With some cocaine in one coat pocket, and a bottle of whiskey in the other, he took Rocky and a shotgun with him to a park near Petrie Island in Ottawa's east end.

"I stuck the shotgun in my mouth and I was trying to reach the trigger," he told the students. "I couldn't reach it, so I got a stick (to reach the trigger) to blow my head off."

As he made preparations to end his own life, he had some other sinister, unfinished business to attend to before he died.

"I was going to take my dog's life too," he said, shaking his head at his inexplicable decision. "I figured if I'm going to go, he's going too."

But looking into Rocky's trusting eyes, he was not able to bring himself to carry out the deed. "I was too afraid to kill my dog," Kulka said, his voice now quiet, the auditorium before him hushed as is seldom heard during an assembly. "That's what ended up saving me. I had bruises on the roof of my mouth from the barrel of my gun ... I pray that you guys will be smarter than I was."

Now that he has been clean and sober for nearly a decade, Kulka is taking to task people who wish to minimize the impact of so-called "soft drugs" like marijuana.

"One phrase that drives me crazy is that it (marijuana) is a soft drug," said Kulka. "I wasted about 15 or 20 years of my life smoking dope. They call it dope for a reason. It kills brain cells. It impairs your ability to make decisions."

Frustratingly, and ironically considering his battle with addictions, a head shop opened up right beside Kulka's gym on Stittsville's Main Street. On the other side of Kulka's gym is a liquor store.

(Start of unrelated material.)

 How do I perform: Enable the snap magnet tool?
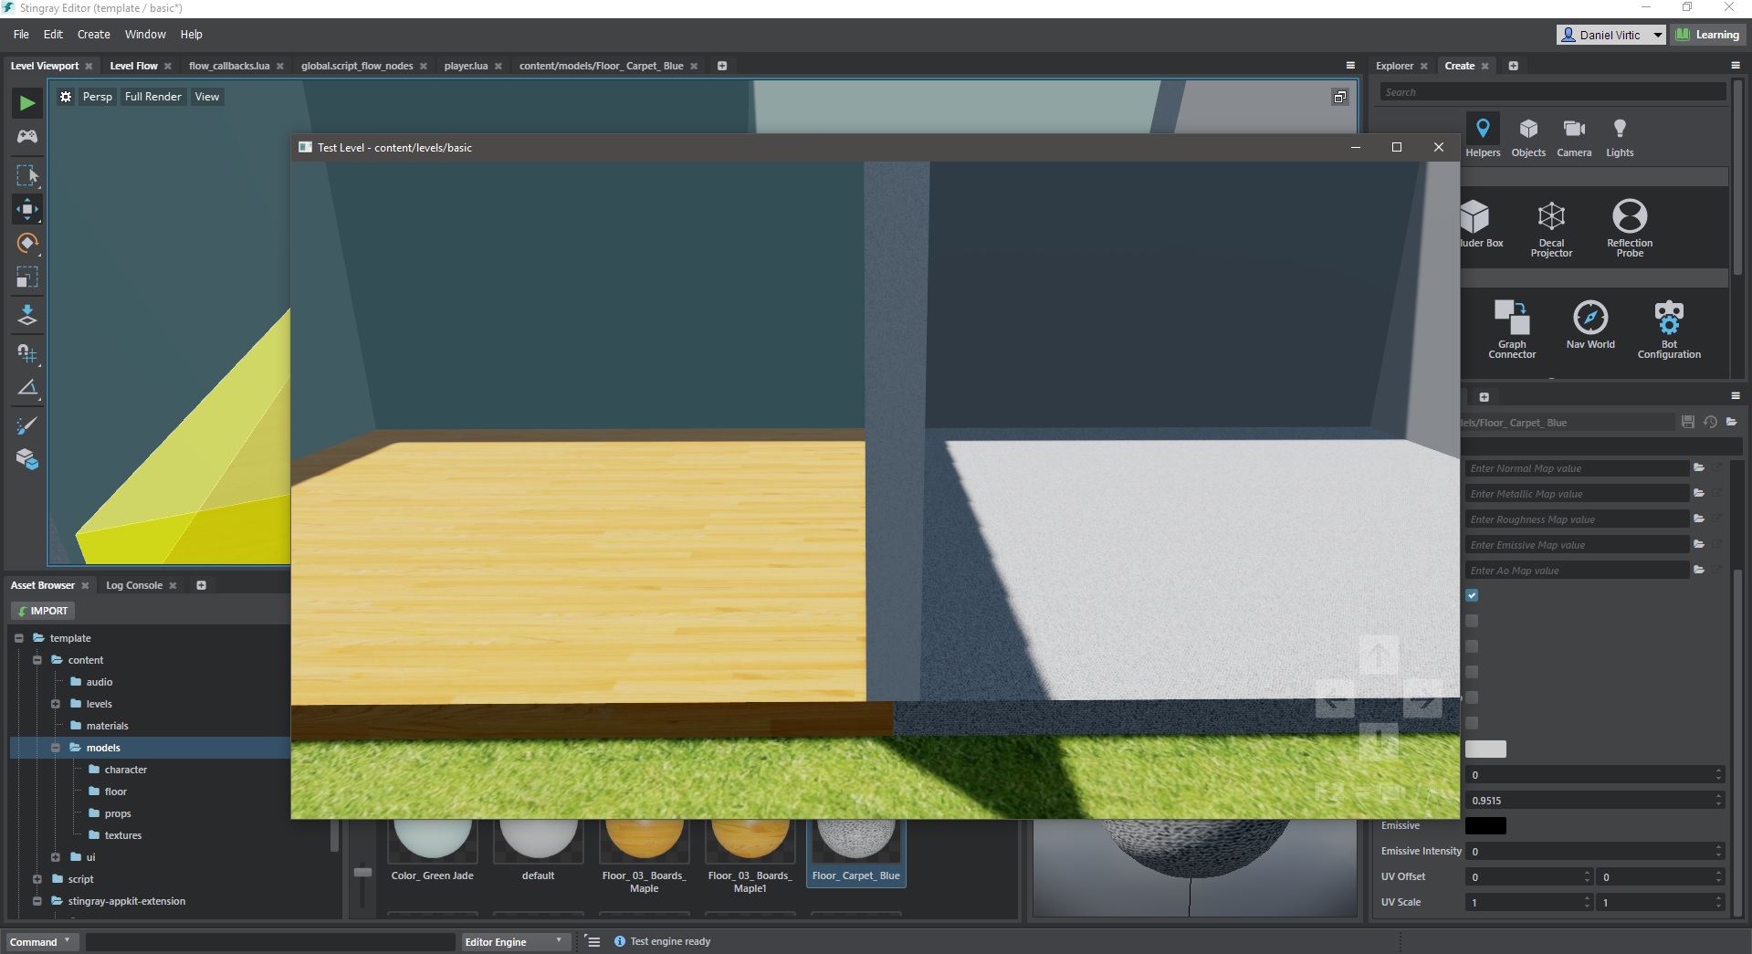click(x=26, y=354)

"I've got Puff-A-Lot and Drink-A-Lot on either side of me," he joked.

However, as with any substance, Kulka conceded that one puff would not be the end of the world.

"I'm not going to tell you that you will ruin your life (with one joint)," he said. "It's an escape you're looking for. It gives you relief for as long as the joint lasts ... The abuse of anything is what causes the problems. If you are not able to go to a party and not be sober, you may have to look in the mirror."

He also noted that there appears to be a double standard between an illegal drug like marijuana and a socially accepted drug like alcohol.

"Alcohol seems to be accepted," said Kulka. "But from my perspective, it is numbing."

Kulka stressed that, as with anything, there is always hope, and that things happen for a reason.

"As long as you can dig your fingernails in, you can get out. If I can get out, you can get out," said Kulka. "Everything I had to go through, both good and bad, was for a reason, to put me here today."